A Lucky Find- The Scarlet Snake

My brother was up in his patch of the woods and came across one of the most beautiful snakes that we possess in this country- the Northern scarlet snake (Cemophora coccinea copei).

It closely mimics the poisonous coral snake the difference being that the red and lighter bands do not touch (remember- “Red and Yellow Kill a Fellow” and “Red and Black Friend of Jack”). It rarely bites when encountered but instead will bury its vital head beneath its coils allowing its less vital tail to be exposed in hopes of distracting a predator.
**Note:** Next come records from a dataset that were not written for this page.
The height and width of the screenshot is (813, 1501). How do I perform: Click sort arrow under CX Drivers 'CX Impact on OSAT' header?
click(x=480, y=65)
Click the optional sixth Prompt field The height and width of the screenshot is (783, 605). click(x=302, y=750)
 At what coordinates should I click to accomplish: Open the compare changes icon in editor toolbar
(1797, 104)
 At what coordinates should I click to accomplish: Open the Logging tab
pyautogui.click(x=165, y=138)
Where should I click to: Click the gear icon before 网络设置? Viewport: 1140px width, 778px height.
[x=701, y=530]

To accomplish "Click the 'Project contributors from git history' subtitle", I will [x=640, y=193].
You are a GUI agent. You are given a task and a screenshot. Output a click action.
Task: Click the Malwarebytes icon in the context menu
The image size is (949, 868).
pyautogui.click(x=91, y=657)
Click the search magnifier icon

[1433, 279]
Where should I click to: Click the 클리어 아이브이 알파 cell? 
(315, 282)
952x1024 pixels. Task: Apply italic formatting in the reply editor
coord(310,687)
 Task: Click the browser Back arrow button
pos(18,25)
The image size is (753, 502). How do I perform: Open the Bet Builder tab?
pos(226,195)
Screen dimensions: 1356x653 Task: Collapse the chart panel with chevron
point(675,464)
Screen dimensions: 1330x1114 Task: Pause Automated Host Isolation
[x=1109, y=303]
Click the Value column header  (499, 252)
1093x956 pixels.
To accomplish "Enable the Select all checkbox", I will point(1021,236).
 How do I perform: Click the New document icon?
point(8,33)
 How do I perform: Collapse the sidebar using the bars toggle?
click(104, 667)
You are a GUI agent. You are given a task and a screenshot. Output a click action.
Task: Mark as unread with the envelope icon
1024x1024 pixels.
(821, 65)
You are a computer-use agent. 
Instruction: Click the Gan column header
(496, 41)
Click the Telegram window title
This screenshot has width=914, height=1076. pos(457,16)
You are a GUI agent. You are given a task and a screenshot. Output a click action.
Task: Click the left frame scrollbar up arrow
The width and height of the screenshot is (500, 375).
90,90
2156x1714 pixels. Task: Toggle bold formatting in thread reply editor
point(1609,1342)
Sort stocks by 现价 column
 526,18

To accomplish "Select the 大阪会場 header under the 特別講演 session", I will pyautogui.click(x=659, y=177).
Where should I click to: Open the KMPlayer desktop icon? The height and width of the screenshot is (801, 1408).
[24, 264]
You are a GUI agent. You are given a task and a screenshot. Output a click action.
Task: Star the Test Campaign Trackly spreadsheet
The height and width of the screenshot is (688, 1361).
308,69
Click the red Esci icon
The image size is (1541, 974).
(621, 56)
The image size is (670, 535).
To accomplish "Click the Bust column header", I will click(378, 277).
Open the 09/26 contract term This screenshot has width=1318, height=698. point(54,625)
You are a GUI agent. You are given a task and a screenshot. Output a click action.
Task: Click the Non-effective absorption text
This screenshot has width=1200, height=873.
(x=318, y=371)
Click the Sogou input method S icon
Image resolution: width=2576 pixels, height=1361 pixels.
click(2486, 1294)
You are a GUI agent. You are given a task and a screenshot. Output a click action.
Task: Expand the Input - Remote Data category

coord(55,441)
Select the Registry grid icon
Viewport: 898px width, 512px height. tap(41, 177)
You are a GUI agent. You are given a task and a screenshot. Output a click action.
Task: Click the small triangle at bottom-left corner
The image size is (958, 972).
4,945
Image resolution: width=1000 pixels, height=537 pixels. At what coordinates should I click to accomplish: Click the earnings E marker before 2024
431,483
It is mainly nocturnal and has been discovered behind the bark of dead or dying pine trees, under leaf litter and has the habit of burrowing into sandy ground, which is exactly where he found it- under a tarp burrowing in sand on his property. The tip of its nose is pointed (fossorial) which helps with this habit of burrowing into penetrable soils. Its diet consists of earthworms, skinks, lizards, and your occasional insect. It is also sometimes confused with another non-poisonous Texas snake- the Louisiana milk snake (Lampropeltis triangulum amaura) whose brightly colored ventral rings extend onto its belly whereas the scarlet snake presents a plain belly that can range from white to pink or gray. In the state of Texas both species- Northern and Texas scarlet snakes are listed as threatened.